- [Assigned task]
What you return must be every line from the beginning of the data through the line holding "The width and height of the screenshot is (1456, 818).", unchanged.

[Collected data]
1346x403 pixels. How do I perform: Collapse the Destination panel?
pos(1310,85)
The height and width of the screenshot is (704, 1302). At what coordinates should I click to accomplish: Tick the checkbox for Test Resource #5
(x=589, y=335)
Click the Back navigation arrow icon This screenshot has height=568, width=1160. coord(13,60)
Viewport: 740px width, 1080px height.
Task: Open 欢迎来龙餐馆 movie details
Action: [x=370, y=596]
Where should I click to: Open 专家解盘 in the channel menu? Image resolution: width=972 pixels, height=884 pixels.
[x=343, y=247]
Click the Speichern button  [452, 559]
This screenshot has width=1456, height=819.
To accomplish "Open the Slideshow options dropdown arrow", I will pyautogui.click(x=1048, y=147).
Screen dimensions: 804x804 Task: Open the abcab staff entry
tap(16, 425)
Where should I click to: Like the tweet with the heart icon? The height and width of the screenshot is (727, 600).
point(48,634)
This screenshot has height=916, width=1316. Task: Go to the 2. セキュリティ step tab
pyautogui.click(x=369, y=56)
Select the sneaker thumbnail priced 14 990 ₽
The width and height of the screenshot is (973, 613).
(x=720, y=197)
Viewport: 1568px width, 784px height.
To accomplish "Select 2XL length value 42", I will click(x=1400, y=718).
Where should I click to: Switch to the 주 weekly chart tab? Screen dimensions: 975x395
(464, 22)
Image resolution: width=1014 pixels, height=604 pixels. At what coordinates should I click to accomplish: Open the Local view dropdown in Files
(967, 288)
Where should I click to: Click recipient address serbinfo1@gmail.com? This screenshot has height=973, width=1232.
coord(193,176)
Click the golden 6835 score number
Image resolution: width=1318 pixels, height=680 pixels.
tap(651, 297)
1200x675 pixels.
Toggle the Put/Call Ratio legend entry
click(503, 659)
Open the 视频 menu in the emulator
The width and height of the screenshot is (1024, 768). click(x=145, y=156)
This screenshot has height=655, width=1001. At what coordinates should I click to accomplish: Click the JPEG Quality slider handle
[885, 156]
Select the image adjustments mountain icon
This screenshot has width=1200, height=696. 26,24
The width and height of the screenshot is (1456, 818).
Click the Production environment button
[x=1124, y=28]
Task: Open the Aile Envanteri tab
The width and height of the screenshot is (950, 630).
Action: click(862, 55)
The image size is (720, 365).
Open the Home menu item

- [Reply to the task]
1346x403 pixels. How do I perform: Collapse the Destination panel?
pos(1310,85)
The height and width of the screenshot is (704, 1302). At what coordinates should I click to accomplish: Tick the checkbox for Test Resource #5
(x=589, y=335)
Click the Back navigation arrow icon This screenshot has height=568, width=1160. coord(13,60)
Viewport: 740px width, 1080px height.
Task: Open 欢迎来龙餐馆 movie details
Action: [x=370, y=596]
Where should I click to: Open 专家解盘 in the channel menu? Image resolution: width=972 pixels, height=884 pixels.
[x=343, y=247]
Click the Speichern button  [452, 559]
This screenshot has width=1456, height=819.
To accomplish "Open the Slideshow options dropdown arrow", I will pyautogui.click(x=1048, y=147).
Screen dimensions: 804x804 Task: Open the abcab staff entry
tap(16, 425)
Where should I click to: Like the tweet with the heart icon? The height and width of the screenshot is (727, 600).
point(48,634)
This screenshot has height=916, width=1316. Task: Go to the 2. セキュリティ step tab
pyautogui.click(x=369, y=56)
Select the sneaker thumbnail priced 14 990 ₽
The width and height of the screenshot is (973, 613).
(x=720, y=197)
Viewport: 1568px width, 784px height.
To accomplish "Select 2XL length value 42", I will click(x=1400, y=718).
Where should I click to: Switch to the 주 weekly chart tab? Screen dimensions: 975x395
(464, 22)
Image resolution: width=1014 pixels, height=604 pixels. At what coordinates should I click to accomplish: Open the Local view dropdown in Files
(967, 288)
Where should I click to: Click recipient address serbinfo1@gmail.com? This screenshot has height=973, width=1232.
coord(193,176)
Click the golden 6835 score number
Image resolution: width=1318 pixels, height=680 pixels.
tap(651, 297)
1200x675 pixels.
Toggle the Put/Call Ratio legend entry
click(503, 659)
Open the 视频 menu in the emulator
The width and height of the screenshot is (1024, 768). click(x=145, y=156)
This screenshot has height=655, width=1001. At what coordinates should I click to accomplish: Click the JPEG Quality slider handle
[885, 156]
Select the image adjustments mountain icon
This screenshot has width=1200, height=696. 26,24
The width and height of the screenshot is (1456, 818).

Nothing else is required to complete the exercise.